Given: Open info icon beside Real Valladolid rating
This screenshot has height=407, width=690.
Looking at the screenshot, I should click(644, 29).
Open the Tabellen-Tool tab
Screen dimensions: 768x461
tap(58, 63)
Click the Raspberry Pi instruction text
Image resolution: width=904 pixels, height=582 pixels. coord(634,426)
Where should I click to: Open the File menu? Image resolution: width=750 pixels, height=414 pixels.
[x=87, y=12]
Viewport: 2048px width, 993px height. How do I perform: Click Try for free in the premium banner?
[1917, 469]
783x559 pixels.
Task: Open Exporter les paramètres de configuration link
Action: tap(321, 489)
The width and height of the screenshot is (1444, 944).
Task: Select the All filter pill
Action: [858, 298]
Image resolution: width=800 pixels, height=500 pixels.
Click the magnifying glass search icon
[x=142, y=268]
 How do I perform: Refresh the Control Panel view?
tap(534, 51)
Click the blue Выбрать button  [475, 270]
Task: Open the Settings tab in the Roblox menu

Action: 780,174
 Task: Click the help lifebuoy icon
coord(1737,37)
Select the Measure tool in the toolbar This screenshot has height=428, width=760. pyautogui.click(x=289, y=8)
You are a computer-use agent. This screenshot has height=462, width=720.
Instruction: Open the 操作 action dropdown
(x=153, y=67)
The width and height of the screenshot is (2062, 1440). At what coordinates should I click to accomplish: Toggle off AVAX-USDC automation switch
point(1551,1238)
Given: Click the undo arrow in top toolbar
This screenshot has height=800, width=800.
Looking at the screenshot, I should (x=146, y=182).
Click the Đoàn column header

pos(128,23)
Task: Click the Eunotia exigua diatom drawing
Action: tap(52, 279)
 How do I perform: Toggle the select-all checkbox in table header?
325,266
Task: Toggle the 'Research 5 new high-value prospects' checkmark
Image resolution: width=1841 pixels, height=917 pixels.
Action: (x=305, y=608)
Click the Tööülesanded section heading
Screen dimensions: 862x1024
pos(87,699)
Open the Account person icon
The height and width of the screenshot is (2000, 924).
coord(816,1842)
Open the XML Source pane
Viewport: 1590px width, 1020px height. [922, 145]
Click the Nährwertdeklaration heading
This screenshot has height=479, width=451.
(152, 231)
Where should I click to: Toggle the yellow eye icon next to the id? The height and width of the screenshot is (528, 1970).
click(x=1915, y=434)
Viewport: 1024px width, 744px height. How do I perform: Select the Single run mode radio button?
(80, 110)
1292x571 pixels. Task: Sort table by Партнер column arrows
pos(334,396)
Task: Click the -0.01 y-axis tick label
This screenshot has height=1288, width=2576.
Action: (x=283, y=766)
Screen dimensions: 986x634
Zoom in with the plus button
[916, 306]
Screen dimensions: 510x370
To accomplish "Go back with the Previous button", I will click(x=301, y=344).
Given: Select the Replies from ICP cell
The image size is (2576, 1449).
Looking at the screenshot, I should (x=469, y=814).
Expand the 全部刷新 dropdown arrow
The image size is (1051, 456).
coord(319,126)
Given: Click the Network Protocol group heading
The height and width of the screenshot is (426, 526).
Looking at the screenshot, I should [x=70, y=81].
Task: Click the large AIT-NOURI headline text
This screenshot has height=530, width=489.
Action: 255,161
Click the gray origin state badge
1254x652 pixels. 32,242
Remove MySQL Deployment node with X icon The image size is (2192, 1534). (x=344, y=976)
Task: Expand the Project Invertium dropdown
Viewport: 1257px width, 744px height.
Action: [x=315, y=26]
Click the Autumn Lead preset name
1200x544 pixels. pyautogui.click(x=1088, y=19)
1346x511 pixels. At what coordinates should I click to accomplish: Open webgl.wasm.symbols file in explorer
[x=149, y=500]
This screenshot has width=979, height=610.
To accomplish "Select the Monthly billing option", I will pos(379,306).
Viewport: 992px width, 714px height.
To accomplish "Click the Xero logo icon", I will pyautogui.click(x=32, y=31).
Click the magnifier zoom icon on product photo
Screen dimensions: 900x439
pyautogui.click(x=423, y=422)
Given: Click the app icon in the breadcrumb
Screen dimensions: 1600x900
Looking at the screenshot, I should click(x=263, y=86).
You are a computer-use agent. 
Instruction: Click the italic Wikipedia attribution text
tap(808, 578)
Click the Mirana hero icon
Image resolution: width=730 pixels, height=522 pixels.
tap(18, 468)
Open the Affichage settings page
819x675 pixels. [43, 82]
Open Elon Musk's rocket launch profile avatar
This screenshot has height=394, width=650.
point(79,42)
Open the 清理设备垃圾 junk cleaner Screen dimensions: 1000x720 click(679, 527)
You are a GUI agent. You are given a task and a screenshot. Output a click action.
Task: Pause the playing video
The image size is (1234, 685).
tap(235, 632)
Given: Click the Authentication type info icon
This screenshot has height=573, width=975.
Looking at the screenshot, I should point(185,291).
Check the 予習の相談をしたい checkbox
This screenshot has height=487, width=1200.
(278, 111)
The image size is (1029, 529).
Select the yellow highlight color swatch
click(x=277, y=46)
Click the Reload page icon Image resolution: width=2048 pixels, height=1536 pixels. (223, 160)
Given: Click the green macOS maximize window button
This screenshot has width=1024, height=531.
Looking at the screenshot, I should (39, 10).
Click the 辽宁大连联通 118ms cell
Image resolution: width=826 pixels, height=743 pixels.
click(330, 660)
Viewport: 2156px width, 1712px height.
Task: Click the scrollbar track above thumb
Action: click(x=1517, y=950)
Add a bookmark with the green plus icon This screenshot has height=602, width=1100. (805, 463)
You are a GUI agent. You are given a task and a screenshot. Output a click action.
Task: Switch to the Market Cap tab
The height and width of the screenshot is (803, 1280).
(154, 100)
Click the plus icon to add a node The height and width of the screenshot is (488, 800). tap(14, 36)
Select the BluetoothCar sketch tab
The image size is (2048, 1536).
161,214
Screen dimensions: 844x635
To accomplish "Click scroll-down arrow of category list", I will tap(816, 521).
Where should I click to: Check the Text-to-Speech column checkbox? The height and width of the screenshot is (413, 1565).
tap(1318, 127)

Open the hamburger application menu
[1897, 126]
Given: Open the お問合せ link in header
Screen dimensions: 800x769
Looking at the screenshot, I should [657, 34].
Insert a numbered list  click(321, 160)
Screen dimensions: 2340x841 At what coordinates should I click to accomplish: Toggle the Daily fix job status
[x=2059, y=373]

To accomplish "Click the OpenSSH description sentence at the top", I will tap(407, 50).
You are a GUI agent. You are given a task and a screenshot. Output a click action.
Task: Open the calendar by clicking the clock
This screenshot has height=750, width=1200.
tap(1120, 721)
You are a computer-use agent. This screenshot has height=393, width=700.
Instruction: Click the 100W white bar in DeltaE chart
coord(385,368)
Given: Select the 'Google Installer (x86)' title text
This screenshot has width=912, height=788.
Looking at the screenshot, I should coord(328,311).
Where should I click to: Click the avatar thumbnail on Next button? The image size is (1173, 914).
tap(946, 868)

--------------------

Rewrite the records starting with the line that contains "This screenshot has width=979, height=610." and going on through the line that contains "pyautogui.click(x=423, y=422)", replacing "Monthly" with "Annual" and leaving everything else unchanged.

This screenshot has width=979, height=610.
To accomplish "Select the Annual billing option", I will pos(379,306).
Viewport: 992px width, 714px height.
To accomplish "Click the Xero logo icon", I will pyautogui.click(x=32, y=31).
Click the magnifier zoom icon on product photo
Screen dimensions: 900x439
pyautogui.click(x=423, y=422)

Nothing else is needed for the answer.